Il est certain, comme le prouve l’enquête qu’a menée le site d’investigation Médiapart, que le Qatar n’a eu ce privilège d’accueillir la Coupe du monde que grâce à des pots de vin versés à un ex-président français et sa progéniture. Ainsi d’ailleurs que pour le rachat du club français Paris Saint Germain, qui a été surévalué. Et beaucoup de personnalités politiques et sportives comme l’ex joueur et entraineur de l’équipe de France, Platini, ont certainement reçu d’énormes « compensations » financières. L’enquête suit son cours en France selon le même site électronique, mais il est peu probable qu’elle aboutisse, quant il s’agit d’affaires qui touchent des grosses huiles.
Notons que l’actuel Emir du Qatar, jadis encore prince héritier, est totalement impliqué. Il faut dire que le Qatar arrose toujours non seulement les politiques, mais aussi les médias à grande audience. C’est tout simplement du lobbying, autorisé et encouragé par les lois américaines, mais interdit par les lois françaises. Hypocrisie quand tu nous tiens, le lobbying n’a jamais été aussi répandu dans ce pays que maintenant!
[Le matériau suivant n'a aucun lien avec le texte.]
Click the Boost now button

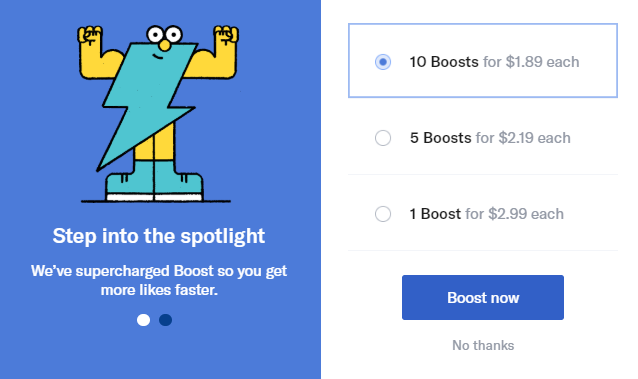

Ce qui explique l’acharnement soudain de certains médias français, qui parlent du « vilain petit Qatar ». C’est certainement que certains lobby très puissants en France, et qui travaillent pour d’autres pays, ont décidé de stopper l’influence grandissante de ce petit pays de trois cent mille citoyens et de 900 mille étrangers sur son territoire, et qui est assis sur la première réserve de gaz du monde.
Bien sûr personne ne disait rien lorsque cette même petite principauté finançait le plus grand réseau d’islamistes du monde, les « Frères musulmans » pour renverser les régimes arabes soupçonnés de nationalisme, opération intitulée hypocritement « Le printemps arabe » dont on a vu les résultats catastrophiques, en particulier dans notre pays.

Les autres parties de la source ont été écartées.